### WHAT IS REQUIRED
Identify all lines below that hold "right" and collect them.

((

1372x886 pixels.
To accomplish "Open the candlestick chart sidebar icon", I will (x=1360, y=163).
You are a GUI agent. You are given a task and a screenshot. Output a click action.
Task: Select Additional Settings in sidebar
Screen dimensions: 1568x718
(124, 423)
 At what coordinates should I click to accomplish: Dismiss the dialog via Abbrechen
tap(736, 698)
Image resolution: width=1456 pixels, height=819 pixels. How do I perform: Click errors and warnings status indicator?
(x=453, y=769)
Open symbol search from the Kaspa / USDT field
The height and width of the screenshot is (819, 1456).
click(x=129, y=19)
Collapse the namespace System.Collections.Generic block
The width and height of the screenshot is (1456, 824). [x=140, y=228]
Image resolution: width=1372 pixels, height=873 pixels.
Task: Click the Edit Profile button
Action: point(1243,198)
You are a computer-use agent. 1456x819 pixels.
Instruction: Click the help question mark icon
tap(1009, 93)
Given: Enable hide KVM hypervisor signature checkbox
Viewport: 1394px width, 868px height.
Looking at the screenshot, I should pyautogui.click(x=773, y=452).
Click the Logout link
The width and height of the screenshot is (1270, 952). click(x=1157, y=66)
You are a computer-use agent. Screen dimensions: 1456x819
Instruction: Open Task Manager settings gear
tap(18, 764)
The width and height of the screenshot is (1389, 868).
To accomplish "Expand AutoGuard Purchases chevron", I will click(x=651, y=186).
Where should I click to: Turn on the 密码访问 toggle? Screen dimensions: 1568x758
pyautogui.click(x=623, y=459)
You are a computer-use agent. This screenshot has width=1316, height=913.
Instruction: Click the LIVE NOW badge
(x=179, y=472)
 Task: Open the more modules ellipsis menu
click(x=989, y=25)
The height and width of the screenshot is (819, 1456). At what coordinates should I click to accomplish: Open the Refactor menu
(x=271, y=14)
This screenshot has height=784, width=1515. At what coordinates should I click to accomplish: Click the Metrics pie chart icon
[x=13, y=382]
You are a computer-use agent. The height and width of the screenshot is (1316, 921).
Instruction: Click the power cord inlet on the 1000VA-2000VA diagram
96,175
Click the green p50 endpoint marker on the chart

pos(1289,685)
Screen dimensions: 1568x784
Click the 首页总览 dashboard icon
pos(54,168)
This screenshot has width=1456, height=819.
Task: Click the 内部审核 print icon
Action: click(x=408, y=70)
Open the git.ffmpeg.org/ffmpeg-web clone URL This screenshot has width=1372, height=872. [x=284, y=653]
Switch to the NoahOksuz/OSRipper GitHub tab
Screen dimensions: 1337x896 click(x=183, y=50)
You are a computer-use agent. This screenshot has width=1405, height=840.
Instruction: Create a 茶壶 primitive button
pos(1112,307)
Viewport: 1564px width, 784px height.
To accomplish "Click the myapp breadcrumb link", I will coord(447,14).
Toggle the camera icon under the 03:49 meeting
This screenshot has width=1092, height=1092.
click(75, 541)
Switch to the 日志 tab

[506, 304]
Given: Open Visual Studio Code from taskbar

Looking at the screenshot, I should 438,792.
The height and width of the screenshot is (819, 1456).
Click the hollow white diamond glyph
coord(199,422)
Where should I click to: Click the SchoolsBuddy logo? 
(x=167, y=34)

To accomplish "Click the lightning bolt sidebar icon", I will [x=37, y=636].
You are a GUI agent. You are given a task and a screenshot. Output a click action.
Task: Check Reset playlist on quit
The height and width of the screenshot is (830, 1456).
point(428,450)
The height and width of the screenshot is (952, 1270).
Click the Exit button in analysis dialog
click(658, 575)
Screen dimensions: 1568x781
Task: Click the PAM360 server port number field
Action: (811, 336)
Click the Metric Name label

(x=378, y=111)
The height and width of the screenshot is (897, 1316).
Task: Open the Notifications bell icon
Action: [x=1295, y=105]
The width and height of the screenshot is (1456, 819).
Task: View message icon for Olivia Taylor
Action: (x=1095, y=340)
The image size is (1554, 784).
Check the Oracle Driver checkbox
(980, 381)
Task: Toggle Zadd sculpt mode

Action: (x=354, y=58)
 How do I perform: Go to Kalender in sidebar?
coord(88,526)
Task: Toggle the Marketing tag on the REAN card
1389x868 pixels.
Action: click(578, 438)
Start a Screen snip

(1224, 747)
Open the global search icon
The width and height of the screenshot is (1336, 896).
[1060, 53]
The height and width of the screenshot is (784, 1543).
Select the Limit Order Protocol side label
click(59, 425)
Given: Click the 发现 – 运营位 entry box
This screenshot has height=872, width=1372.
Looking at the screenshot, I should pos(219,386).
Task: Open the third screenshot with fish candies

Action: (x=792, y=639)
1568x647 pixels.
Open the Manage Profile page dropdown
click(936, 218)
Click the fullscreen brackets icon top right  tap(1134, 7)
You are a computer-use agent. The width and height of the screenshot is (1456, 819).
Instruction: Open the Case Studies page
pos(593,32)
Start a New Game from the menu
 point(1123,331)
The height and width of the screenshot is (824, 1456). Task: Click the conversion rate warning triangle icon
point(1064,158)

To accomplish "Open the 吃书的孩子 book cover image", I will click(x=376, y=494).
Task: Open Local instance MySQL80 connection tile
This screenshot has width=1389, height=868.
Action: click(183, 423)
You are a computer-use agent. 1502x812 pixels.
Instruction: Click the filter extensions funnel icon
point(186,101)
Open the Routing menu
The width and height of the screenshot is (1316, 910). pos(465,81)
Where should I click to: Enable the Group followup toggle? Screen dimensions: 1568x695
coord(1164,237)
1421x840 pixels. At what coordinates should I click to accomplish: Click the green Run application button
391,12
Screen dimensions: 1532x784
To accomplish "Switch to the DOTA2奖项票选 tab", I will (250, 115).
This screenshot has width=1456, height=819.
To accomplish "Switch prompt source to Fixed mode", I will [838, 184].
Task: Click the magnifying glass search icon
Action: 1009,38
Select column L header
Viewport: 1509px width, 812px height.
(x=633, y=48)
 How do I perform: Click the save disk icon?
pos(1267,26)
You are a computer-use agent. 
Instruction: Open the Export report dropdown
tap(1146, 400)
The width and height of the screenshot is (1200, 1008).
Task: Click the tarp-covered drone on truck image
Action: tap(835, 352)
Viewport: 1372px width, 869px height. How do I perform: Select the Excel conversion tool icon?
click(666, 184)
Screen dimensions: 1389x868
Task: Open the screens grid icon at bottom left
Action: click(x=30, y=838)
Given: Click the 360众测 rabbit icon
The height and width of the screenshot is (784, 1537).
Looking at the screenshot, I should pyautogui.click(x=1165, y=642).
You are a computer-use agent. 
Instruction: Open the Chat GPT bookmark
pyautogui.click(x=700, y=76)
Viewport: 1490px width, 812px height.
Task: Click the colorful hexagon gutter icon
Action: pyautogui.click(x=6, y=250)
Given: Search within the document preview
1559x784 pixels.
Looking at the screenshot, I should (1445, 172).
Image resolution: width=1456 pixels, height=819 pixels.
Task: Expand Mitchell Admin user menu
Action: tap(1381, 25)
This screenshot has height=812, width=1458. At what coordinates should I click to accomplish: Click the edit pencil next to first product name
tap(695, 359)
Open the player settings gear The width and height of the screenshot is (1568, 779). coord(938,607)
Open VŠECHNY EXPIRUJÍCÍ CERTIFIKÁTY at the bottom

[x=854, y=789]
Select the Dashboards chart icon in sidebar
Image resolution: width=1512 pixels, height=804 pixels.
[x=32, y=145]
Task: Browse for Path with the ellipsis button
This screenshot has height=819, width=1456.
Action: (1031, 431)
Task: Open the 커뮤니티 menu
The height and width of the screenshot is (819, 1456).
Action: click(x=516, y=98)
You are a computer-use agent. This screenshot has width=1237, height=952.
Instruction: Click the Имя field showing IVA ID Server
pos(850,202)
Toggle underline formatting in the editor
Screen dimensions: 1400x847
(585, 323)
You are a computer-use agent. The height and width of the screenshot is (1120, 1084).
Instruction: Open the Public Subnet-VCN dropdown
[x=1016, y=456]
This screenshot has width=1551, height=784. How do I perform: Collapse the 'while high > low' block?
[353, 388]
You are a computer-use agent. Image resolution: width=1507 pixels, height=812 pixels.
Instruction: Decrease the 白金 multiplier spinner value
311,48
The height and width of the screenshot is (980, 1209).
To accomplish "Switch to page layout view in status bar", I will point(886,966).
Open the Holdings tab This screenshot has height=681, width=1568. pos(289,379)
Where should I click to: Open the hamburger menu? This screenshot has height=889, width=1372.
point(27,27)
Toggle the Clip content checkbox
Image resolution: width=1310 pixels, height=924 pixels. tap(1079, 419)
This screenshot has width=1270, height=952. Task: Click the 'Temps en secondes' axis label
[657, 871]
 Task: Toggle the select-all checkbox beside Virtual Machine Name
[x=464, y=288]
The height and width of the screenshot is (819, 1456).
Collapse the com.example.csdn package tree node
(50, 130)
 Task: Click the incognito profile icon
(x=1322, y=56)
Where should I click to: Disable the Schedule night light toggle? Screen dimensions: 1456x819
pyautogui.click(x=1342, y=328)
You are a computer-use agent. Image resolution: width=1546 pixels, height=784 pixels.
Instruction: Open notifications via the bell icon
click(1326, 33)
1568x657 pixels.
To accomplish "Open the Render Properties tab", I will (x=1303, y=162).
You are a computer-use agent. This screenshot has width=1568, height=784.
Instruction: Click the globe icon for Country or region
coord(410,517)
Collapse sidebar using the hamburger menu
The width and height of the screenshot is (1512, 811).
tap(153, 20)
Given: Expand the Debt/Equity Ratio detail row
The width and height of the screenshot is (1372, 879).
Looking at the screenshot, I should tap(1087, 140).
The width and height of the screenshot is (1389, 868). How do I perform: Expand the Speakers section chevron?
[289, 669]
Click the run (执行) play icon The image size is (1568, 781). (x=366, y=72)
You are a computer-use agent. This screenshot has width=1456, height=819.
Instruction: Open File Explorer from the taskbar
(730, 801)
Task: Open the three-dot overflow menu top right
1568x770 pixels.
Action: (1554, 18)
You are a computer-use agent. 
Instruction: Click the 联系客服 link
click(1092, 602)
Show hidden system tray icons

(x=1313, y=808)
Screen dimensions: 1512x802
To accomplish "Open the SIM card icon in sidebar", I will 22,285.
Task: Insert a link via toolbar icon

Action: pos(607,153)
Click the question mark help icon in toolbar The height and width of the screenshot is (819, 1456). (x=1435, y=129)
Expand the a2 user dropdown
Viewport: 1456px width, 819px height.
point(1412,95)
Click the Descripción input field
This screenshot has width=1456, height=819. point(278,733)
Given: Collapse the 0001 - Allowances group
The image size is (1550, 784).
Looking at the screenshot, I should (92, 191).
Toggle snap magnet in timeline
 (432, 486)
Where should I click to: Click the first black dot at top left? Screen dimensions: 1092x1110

))

### COMPLETED EXERCISE
Click the fullscreen brackets icon top right  tap(1134, 7)
Task: Open the three-dot overflow menu top right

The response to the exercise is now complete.